▸ **Exercise aim**
Rewrite the listing below with every "button" changed to "control" and everything else left unchanged. Leave the pictures out.
**********
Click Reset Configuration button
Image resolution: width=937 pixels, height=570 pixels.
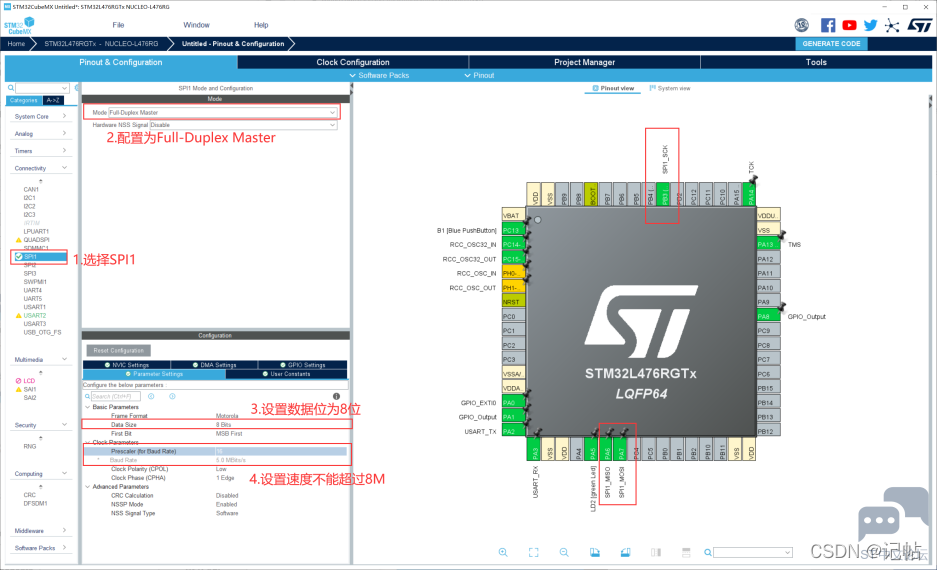click(x=119, y=351)
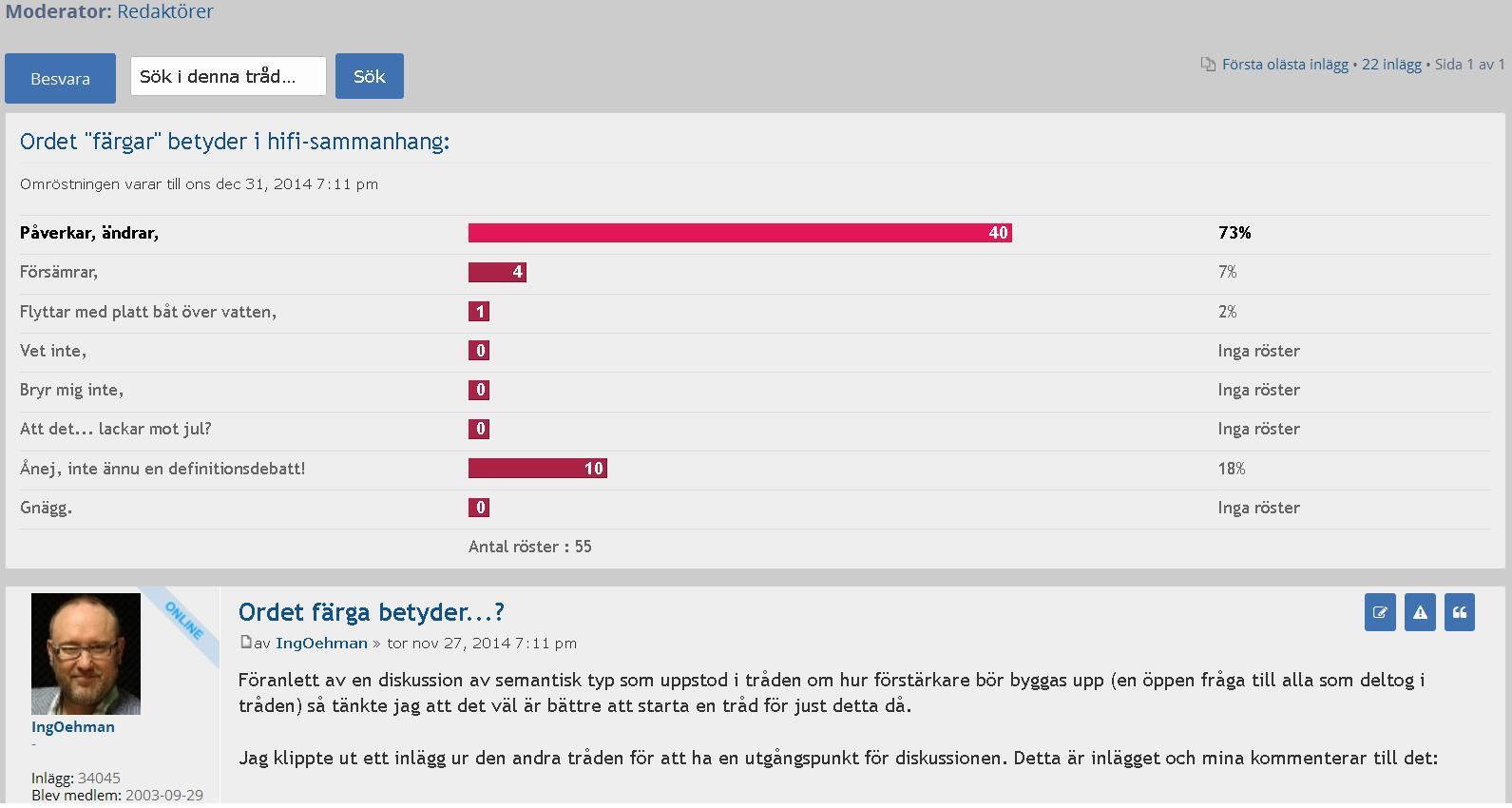Click the small post document icon before 'av'

tap(246, 643)
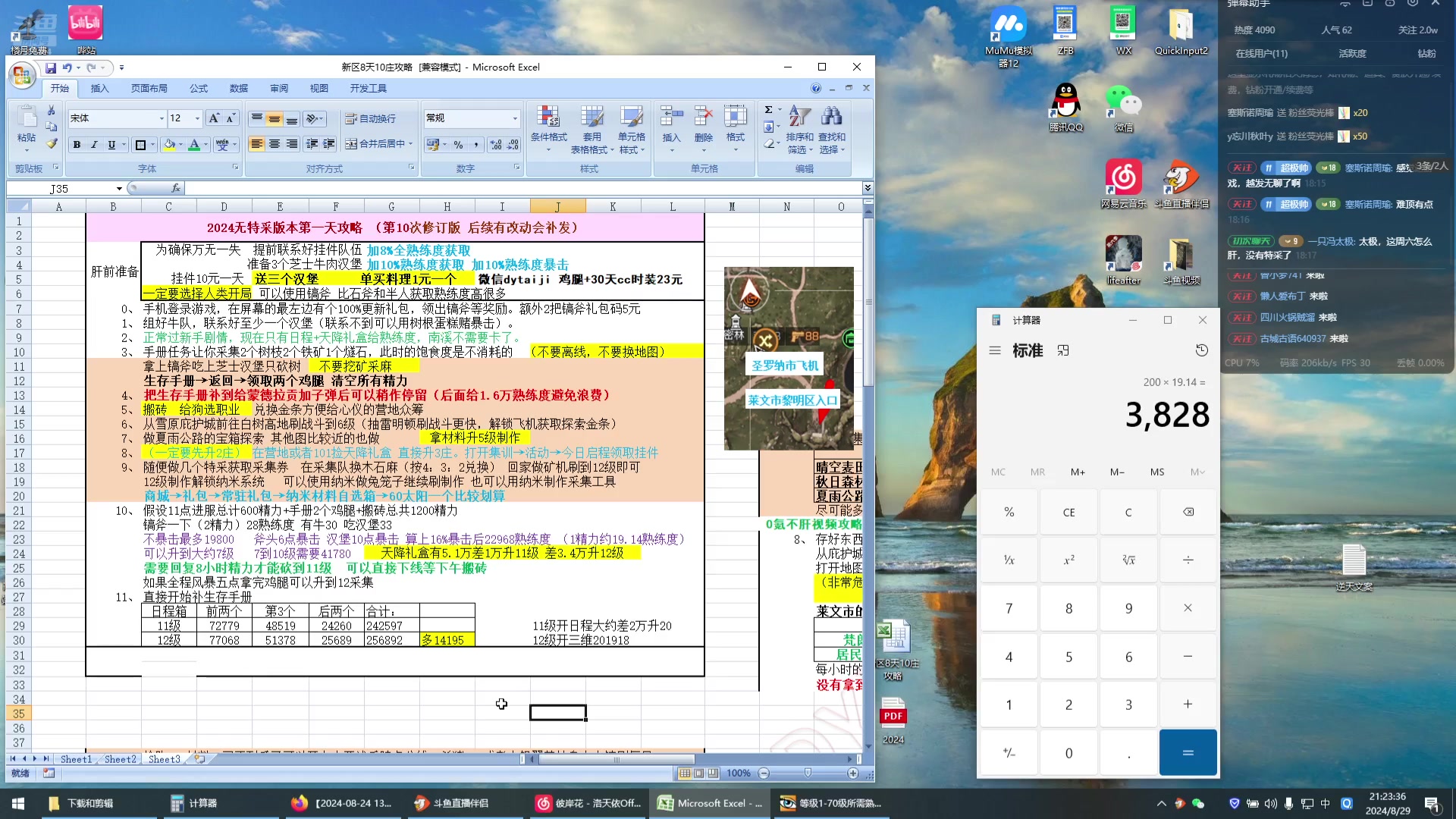Open the font name dropdown 宋体
This screenshot has height=819, width=1456.
[x=162, y=118]
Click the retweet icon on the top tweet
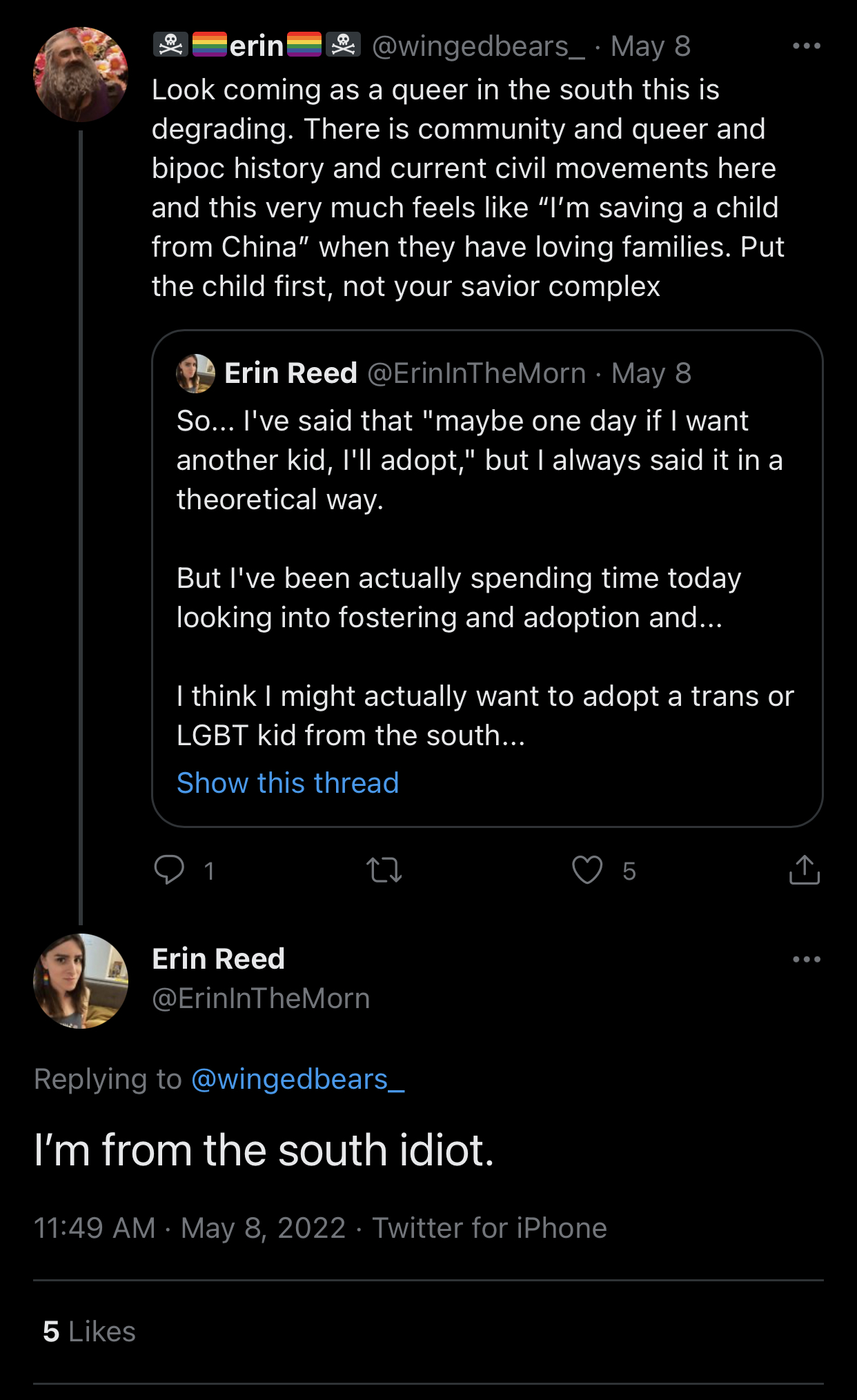857x1400 pixels. click(384, 869)
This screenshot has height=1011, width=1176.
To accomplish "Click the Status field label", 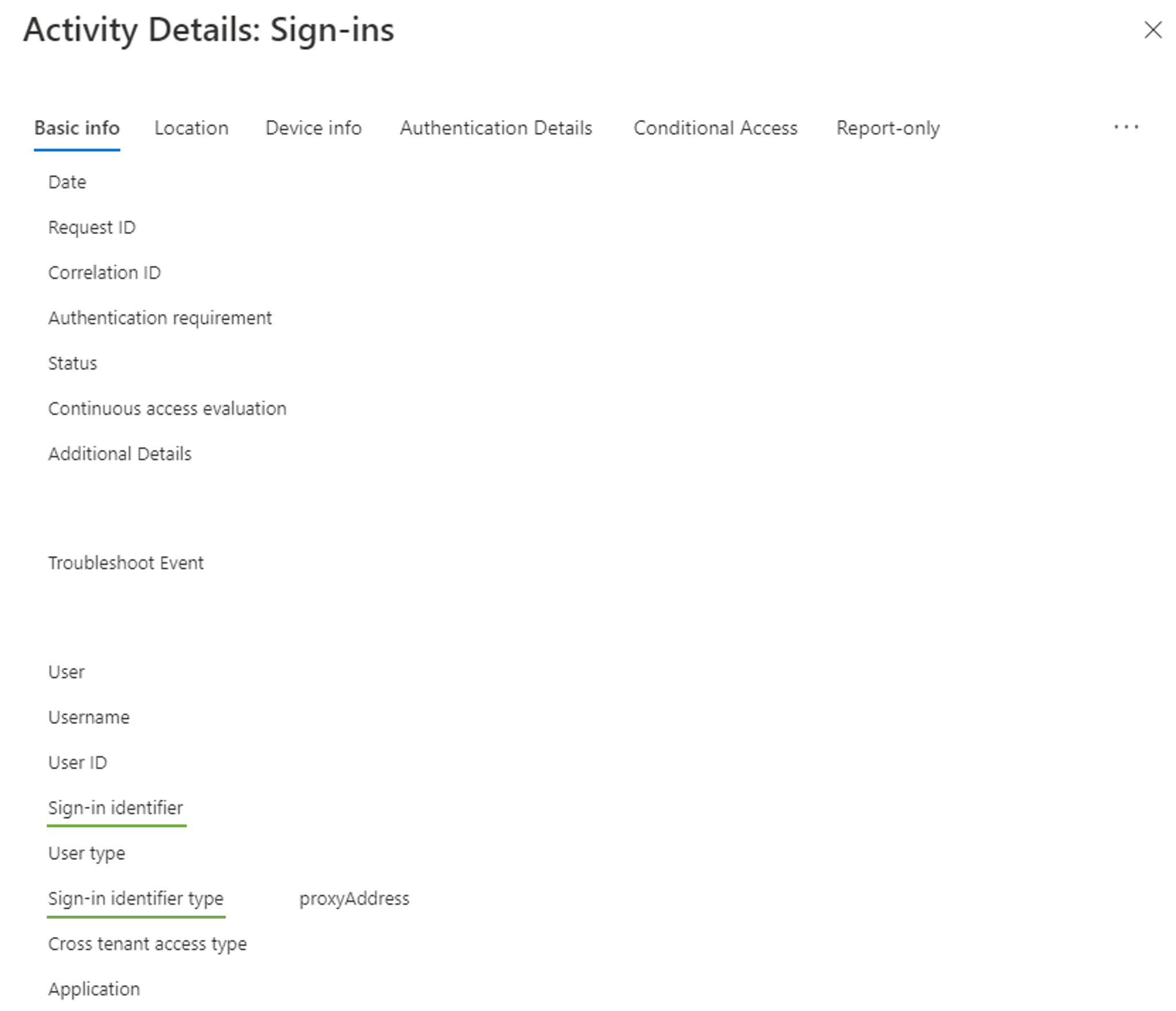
**********
▸ **Finished exercise**
Click Reset Configuration control
Image resolution: width=937 pixels, height=570 pixels.
click(x=119, y=351)
Click the small post document icon before 'av'

tap(246, 643)
Open the font name dropdown 宋体
This screenshot has height=819, width=1456.
[x=162, y=118]
Click the retweet icon on the top tweet
857x1400 pixels. click(384, 869)
This screenshot has height=1011, width=1176.
To accomplish "Click the Status field label", 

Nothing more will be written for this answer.